Saved entries
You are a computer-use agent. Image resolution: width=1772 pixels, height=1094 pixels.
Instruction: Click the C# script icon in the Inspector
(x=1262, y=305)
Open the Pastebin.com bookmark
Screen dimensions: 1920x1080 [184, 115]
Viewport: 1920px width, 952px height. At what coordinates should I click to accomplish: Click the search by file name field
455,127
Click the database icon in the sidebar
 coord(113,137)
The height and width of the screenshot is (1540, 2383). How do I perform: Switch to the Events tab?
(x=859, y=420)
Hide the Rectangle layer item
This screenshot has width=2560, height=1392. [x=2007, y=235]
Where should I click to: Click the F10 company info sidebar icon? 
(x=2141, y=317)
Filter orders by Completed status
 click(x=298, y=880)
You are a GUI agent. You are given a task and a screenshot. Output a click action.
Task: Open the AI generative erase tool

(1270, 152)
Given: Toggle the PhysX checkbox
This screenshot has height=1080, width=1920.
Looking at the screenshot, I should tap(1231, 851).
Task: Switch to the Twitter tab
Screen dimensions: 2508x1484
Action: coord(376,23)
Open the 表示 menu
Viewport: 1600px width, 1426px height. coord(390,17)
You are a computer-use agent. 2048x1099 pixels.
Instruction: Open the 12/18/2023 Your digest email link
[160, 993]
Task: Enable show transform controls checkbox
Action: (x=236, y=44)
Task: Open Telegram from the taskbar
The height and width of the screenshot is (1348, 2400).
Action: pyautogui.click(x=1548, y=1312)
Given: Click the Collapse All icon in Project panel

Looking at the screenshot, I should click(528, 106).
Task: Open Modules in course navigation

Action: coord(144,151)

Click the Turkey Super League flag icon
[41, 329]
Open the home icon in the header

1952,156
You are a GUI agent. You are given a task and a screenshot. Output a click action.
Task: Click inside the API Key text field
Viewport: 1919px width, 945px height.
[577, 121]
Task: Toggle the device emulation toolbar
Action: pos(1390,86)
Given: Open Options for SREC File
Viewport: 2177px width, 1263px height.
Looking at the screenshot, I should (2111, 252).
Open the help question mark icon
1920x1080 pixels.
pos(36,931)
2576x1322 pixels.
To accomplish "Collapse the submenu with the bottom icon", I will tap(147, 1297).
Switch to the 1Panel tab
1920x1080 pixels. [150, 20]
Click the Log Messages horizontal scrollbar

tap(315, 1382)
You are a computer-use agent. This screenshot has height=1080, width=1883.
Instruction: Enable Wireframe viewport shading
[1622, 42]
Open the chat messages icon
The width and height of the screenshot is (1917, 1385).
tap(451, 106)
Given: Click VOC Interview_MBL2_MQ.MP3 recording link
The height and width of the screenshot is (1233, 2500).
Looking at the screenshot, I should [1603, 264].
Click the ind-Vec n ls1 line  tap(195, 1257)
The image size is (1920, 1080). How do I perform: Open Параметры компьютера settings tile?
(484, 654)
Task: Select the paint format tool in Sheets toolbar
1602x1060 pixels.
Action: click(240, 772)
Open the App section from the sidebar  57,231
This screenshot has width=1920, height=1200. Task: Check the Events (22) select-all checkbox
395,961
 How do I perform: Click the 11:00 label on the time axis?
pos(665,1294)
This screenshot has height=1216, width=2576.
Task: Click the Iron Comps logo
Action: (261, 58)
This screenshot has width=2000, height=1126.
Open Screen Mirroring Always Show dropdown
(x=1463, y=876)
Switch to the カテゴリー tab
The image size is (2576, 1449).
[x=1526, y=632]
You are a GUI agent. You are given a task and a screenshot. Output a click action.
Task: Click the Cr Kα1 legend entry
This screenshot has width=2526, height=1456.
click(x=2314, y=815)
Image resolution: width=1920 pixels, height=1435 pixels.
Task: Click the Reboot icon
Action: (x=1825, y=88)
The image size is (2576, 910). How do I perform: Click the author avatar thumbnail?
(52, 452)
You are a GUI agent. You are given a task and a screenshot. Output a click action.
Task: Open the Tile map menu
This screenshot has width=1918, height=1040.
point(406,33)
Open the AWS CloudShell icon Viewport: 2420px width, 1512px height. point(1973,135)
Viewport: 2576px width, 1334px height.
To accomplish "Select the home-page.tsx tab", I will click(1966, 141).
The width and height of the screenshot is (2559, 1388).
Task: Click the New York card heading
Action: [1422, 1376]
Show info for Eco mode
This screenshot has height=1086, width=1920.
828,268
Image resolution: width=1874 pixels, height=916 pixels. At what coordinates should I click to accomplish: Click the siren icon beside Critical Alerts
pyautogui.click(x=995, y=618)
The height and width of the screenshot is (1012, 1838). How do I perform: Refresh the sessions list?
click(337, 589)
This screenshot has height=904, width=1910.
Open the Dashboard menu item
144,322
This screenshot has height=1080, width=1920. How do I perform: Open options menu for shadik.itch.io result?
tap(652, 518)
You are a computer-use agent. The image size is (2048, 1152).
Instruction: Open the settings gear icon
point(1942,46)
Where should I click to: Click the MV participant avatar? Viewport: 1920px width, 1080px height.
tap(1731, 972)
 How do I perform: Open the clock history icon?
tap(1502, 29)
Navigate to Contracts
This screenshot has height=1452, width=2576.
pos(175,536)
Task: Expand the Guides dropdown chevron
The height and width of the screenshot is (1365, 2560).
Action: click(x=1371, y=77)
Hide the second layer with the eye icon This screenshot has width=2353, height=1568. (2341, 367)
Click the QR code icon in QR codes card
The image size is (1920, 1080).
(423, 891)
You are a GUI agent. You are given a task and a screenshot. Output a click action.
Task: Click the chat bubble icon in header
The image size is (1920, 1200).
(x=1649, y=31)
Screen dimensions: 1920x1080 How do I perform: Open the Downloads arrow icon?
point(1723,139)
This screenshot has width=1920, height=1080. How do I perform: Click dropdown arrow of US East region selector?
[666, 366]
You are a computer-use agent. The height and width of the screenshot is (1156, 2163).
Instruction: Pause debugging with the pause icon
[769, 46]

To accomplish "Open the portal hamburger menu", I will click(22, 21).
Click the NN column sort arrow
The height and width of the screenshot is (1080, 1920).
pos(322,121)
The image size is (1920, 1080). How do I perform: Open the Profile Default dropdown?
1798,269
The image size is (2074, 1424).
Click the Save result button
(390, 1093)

### TASK BRIEF:
Return the lines above that include the string "from".

### SOLUTION TO THE EXERCISE:
Task: Open Telegram from the taskbar
Open the App section from the sidebar  57,231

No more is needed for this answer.